Two reasons may have caused this discrepancy: First, de Visser et al. (1999) plotted the speed of adaptation vs. the relative mutation-supply rate (which is the product of population size and relative mutation rate). Such a plot is problematic, because the mutation-supply rate does not uniquely specify the speed of adaptation in the clonal interference model. (For the mutation-supply rate to uniquely specify the speed of adaptation, population size and mutation rate would have to enter the equations always as a product, which is not the case. In Equation 10, for example, the term P0 depends on U but not on N, while the term ln N does not depend on U.) The model predicts that the speed of adaptation should increase with increasing N, whereas it should reach a maximum and then decrease with increasing U. Thus, a plot of the speed of adaptation vs. population size (at fixed U) is inherently more informative than a plot of the speed of adaptation vs. mutation rate (at fixed N). In the latter case, a decline in the increase of the speed of adaptation may also indicate that the mutation rate approaches the optimal mutation rate U = sH. Since de Visser et al. (1999) studied only two different population sizes (and three mutation rates), it is not possible to replot a subset of their data vs. population size at fixed U and obtain a quantitative comparison to the model.

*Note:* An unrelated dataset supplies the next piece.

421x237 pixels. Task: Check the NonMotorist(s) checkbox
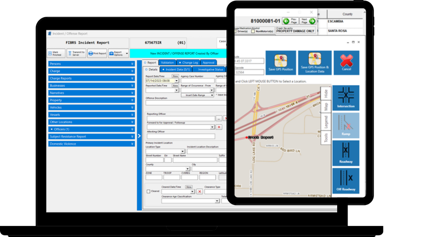(252, 31)
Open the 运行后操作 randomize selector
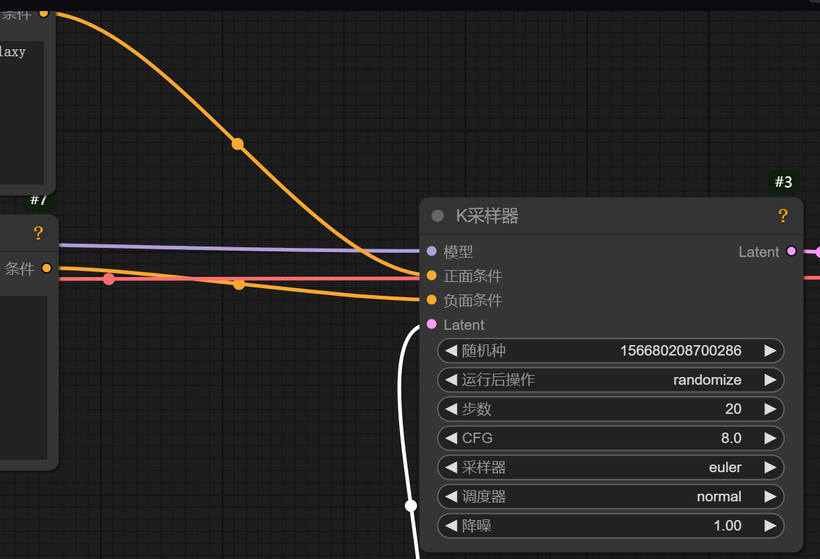Image resolution: width=820 pixels, height=559 pixels. click(x=611, y=380)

Second, the speed of adaptation at a high mutation-supply rate may have been reduced (thus giving the impression of a hard speed limit) in part because the populations began to run out of beneficial mutations. de Visser et al. propagated the populations for 1000 generations and determined the speed of adaptation from the total fitness increase over these 1000 generations. In particular for the large population size, it seems that adaptation slowed down considerably after 500 generations (de Visser et al. 1999, Figure 1B). [Note, however, that this argument does not invalidate the overall conclusion of de Visser et al. (1999). The fitness increase after 200 generations in their Figure 1 shows strong dependence on the mutation rate for the small population size and weak dependence on the mutation rate for the large population size, which agrees very well with the predictions of the clonal interference model.] A related explanation for the apparent slowdown in the speed of adaptation at large population size is that the large populations may have found mutations of large beneficial effect earlier in the experiments than the small populations, as predicted by the clonal interference model.
The clonal interference model assumes an infinite supply of beneficial mutations, and this assumption is of course unrealistic. Nevertheless, we can expect good agreement between model and experiment if the experiment is restricted to a relatively short number of generations, or if only the effect of the first fixed mutation is measured. An experiment of the latter kind was carried out by Rozen et al. (2002), who found that the measured distribution of beneficial effects in E. coli was in good agreement with the distribution as predicted by the clonal interference model.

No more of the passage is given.